Advice from other AUHs

Take one day at a time. Get a sense of the shape of the academic year first and lay out important dates and deadlines. Figure out the most important things that must be done--scheduling, budgeting, etc.--and learn how to do those first. Get to know your support staff and work closely with them.

Talk to other academic unit heads, both in your college and outside. Recognize that you will make mistakes, but that most of them can be fixed, and to keep in mind your primary goals, including (but not limited to): to support the mission of the university, to create a great educational experience for students, to create an environment in which your faculty can flourish, and to serve as an advocate for those in your departmental community.
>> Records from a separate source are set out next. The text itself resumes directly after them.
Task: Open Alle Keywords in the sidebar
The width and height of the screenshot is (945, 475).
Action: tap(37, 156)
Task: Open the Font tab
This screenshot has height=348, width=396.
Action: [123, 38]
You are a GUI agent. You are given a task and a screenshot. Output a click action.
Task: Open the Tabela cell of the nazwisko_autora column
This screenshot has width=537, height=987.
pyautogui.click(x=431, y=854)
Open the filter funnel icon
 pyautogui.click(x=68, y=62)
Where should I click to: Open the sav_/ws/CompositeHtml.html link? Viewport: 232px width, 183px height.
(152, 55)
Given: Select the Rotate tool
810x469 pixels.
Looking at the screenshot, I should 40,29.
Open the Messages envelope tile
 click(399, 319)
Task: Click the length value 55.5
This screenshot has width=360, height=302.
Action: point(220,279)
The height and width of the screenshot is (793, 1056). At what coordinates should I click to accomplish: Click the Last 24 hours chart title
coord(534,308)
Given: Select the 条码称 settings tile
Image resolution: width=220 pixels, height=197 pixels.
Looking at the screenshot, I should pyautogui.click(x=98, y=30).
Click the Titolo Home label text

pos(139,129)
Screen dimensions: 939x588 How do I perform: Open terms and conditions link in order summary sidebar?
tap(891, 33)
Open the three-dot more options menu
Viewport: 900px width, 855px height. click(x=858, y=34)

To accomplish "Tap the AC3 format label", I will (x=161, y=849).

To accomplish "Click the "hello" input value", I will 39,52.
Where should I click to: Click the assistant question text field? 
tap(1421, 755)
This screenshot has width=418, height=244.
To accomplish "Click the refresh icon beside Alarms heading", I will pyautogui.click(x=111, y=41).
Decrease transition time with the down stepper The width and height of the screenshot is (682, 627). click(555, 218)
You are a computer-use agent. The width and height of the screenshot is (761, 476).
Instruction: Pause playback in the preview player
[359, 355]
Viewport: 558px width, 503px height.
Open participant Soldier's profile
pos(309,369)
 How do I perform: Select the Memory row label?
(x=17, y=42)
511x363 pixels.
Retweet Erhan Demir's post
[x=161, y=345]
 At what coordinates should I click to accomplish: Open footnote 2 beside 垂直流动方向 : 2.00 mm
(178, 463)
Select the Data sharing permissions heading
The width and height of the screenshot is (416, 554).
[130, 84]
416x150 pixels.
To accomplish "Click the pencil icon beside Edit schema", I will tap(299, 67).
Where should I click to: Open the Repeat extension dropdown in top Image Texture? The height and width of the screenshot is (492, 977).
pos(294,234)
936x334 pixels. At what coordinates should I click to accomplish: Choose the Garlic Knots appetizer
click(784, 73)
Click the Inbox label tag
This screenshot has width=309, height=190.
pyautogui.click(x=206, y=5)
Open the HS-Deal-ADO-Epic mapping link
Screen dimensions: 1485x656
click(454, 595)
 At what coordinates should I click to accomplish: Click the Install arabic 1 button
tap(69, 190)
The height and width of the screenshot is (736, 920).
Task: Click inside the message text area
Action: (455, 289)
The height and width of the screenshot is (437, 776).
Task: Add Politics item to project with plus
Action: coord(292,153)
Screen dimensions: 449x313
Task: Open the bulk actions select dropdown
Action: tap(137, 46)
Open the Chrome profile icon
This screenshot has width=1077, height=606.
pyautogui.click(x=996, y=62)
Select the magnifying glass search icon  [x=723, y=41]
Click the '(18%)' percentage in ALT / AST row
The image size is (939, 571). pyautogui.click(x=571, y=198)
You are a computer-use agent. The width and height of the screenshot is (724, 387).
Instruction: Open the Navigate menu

1] Keep lines of communication open in varied directions within and outside the unit. 2] Try to resist the temptation to take things too personally. 3] Find 1 or 2 other unit heads that you trust to serve as mentors and as pressure-release valves. Even experienced AUHs need a pressure-release valve -- both professionally and personally.

Make two to three friends with other AUHs. People that you trust and can go to for advice and mentorship. This is critical. Also, rarely does anyone need an answer right away. It's okay to think on something.

It takes a year to learn what the job entails. If you can hang on for a year, you can then start planning in the second year and anticipating deadlines.

Ask LOTS of questions! I've not met anyone that wasn't willing to help me. Everyone understands and is happy to help!

A list of AUHs is available online.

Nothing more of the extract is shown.